Завтра опоздавшая почта задержит синьора Лоренцо в конторе, он пойдет обедать не раньше часа, заставив и секретаршу задержаться, чтобы отстукать ответные письма на машинке «Скабелли» устаревшего образца, которую вот уже год секретарша просит заменить, и оба будут злы друг на друга, – должно быть, в предвидении этой сцены да еще от усталости и голода у него и вытянулось лицо, еще недавно совсем безмятежное.

Оглядев ногти, он прячет кольцо со щипчиками в карман и потом поднимает на тебя взгляд, чуть настороженный, словно ты напоминаешь его директора, словно он опасается, что ты превратно истолкуешь его невинную заботу о своей внешности. (Может, он что-то скрывает, и ему показалось, что он себя выдал. Может, он так тщательно приводил в порядок свои руки не ради жены, а ради другой женщины, она ждет его у турникета, и он пойдет с ней обедать в какой-нибудь ресторан на площади Сан – Карло.)

И вдруг в устремленном на тебя взгляде ты читаешь недоумение и нечто вроде жалости, словно это твое лица изменилось, словно ты осунулся и глаза у тебя блуждают, словно ты постарел на много лет с той минуты, когда он ц последний раз внимательно всматривался в тебя; он отворачивается.

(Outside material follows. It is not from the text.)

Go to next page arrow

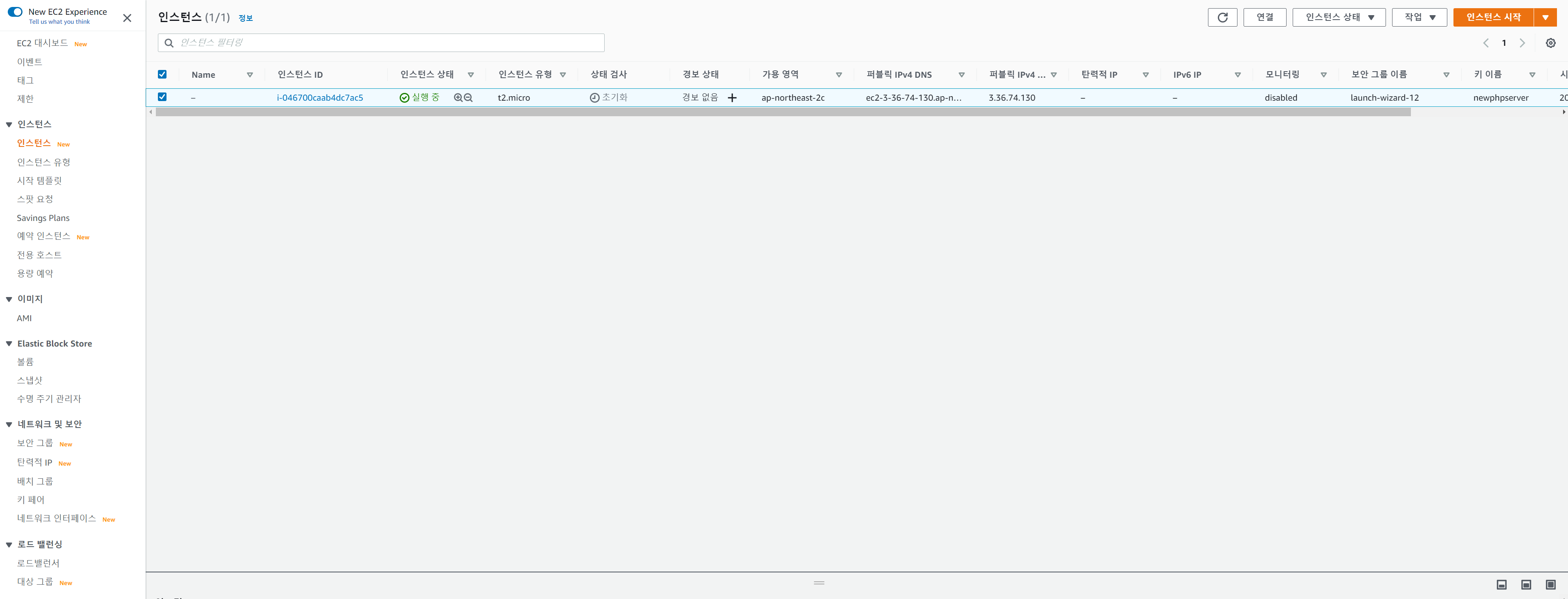(x=1522, y=43)
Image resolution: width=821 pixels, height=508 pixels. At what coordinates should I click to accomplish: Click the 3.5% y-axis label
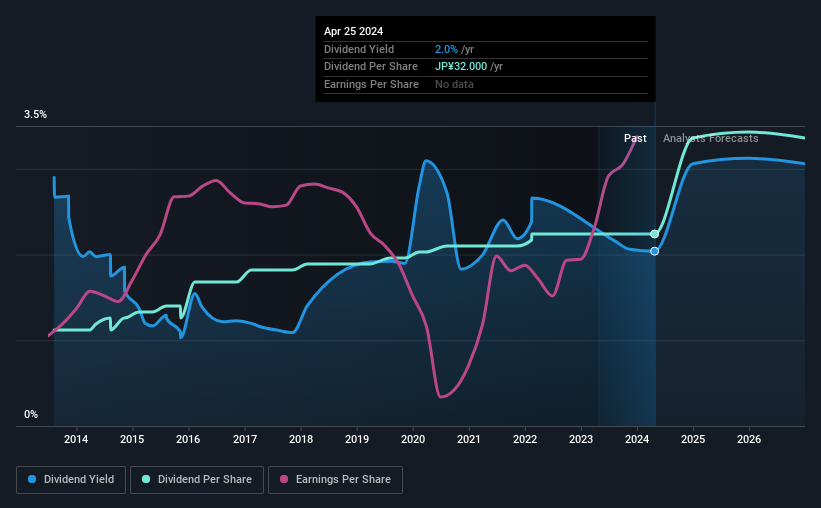(x=35, y=114)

Официант из вагона-ресторана звонит в колокольчик, сталкиваясь в проходе с согбенной женщиной в черном, с итальянкой, похожей на тощую Сивиллу Кумскую, на старую госпожу Да Понте. Пьер захлопывает книгу, которую уже давно не читает, встает и, поправив перед зеркалом галстук, перешагивает через твои ноги.

В сгущающемся мраке мелькает освещенный вокзал Буссолино. Теперь выходит и Аньес. Поезд углубляется в туннель, и его громыхание становится глуше.

Расплатившись в баре на площади Фарпезе, ты обернулся к ней и сказал:

– Может, мы успеем сходить туда еще до обеда. – Но когда вы добрались до Корсо, двери величавой церкви Сант-Андреа-делла-Валле были закрыты, вам удалось попасть туда только вечером, и в капелле было так темно, что вы, можно считать, ничего не увидели.

Солнце уже зашло; поднялся холодный ветер, завивавший на мостовой клубы лиловой пыли; вы торопились, чтобы попасть в церковь Сан-Пьетро-ин-Винколи до ужина: ты считал, что это самое подходящее время. Ты помнил, что видел Моисея (уж не в тот ли раз, когда ездил с Анриеттой?) почти в полном мраке, только он один был освещен, и так резко, что его рога и в самом деле казались лучами света.

Главный вход был заперт, на Рим опускалась ночь, звезды загорались над Ватиканом, над зыбким маревом, поднимавшимся от улиц, где среди темнеющих крыш вспыхивали лампы и неоновые вывески, и над многоголосым гулом, в котором слышался скрежет тормозов и громыханье трамваев, а из-за закрытых дверей плыли звуки органа и приглушенные песнопения, это означало, что в храме идет служба.

Вы обогнули церковь, миновали монастырский сад; шла вечерняя служба – освящение святых даров, – алтарь был озарен свечами и электрическими лампочками; курился ладан, в глубине нефа коленопреклоненные женщины бормотали молитвы; в церкви было много иностранцев, опи, стоя, разглядывали Моисея, его мраморная поверхность, казалось, лоснится от масла или растопленного желтого сала, как у статуи какого-нибудь древнеримского бога.

Сесиль потянула тебя за руку, и вы снова очутились на унылой улице Кавура.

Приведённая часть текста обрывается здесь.